Originaire de Bivio (GR), il a été ministre général de l’Ordre des capucins de 2006 à septembre 2018. Après avoir achevé son service au niveau mondial, il s’est retiré au monastère de la Madonna del Sasso, à Locarno, avant de rejoindre le monastère de la Celle, près de Cortona, en Italie, où il accueillait des confrères capucins et des pèlerins de passage.
Quels sont les principaux défis pour les capucins de Suisse italienne?

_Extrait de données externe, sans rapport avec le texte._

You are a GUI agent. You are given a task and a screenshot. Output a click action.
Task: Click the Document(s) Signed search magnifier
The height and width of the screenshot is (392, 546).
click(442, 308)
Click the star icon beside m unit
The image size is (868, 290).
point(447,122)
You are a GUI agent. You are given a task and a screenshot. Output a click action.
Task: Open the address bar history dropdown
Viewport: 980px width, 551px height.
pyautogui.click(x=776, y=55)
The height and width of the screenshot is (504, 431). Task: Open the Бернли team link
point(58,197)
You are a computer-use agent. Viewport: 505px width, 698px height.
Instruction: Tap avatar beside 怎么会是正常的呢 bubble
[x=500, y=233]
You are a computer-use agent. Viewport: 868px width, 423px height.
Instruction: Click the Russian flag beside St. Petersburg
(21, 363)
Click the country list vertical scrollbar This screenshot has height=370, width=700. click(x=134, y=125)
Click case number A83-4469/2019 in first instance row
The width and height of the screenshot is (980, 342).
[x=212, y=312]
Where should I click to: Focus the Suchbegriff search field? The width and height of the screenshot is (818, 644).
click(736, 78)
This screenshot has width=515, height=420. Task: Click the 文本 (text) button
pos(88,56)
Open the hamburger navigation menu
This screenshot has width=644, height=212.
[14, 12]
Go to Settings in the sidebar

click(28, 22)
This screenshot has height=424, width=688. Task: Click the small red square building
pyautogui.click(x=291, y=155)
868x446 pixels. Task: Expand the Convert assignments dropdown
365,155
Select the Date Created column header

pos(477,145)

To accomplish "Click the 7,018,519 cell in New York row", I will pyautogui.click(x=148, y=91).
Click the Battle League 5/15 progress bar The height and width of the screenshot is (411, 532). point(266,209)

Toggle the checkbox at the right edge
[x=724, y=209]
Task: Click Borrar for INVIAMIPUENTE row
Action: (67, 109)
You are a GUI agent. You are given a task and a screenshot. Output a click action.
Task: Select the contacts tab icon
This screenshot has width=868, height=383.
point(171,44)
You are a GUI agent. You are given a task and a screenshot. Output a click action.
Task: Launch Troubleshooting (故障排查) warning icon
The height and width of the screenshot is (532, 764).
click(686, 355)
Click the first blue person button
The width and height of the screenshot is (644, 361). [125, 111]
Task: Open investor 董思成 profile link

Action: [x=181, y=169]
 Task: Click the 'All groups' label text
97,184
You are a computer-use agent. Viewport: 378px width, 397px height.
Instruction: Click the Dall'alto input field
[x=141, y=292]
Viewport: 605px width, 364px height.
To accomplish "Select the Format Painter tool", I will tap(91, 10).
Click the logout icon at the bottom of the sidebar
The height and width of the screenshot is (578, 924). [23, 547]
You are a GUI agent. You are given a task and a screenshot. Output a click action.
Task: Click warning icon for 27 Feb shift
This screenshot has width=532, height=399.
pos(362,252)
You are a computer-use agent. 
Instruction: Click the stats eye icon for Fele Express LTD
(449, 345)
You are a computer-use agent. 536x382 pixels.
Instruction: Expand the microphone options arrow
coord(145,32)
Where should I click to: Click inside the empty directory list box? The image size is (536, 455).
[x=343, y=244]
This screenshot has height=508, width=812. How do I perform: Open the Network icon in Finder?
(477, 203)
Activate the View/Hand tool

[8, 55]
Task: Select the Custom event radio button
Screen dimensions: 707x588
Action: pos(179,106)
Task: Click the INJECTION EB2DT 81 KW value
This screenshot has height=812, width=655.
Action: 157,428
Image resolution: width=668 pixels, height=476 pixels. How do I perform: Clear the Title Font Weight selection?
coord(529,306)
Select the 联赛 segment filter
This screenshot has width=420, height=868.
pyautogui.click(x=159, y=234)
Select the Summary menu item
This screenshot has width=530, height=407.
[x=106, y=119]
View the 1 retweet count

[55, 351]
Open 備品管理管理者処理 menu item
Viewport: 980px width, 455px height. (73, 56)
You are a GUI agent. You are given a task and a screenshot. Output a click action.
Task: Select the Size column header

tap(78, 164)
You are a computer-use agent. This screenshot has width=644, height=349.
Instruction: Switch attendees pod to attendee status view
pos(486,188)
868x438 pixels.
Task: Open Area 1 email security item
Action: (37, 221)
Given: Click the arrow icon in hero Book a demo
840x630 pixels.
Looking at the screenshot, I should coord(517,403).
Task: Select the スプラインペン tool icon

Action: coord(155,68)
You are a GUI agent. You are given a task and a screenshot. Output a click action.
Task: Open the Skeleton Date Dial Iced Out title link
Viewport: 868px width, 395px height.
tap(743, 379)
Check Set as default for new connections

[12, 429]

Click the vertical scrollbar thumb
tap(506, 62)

Le plus grand défi concerne la fraternité de la vie communautaire dans nos institutions. Il s’agit de coordonner tout cela et de maintenir des espaces d’ouverture orientés vers l’avenir. Nous devons nous demander quels sont les besoins auxquels nous pouvons répondre à partir de notre charisme, qui est de mener une vie simple et fraternelle. La force de ce charisme est la possibilité d’offrir des espaces de rencontre et des actions d’accompagnement des personnes, intégrés dans la vie de l’Eglise locale.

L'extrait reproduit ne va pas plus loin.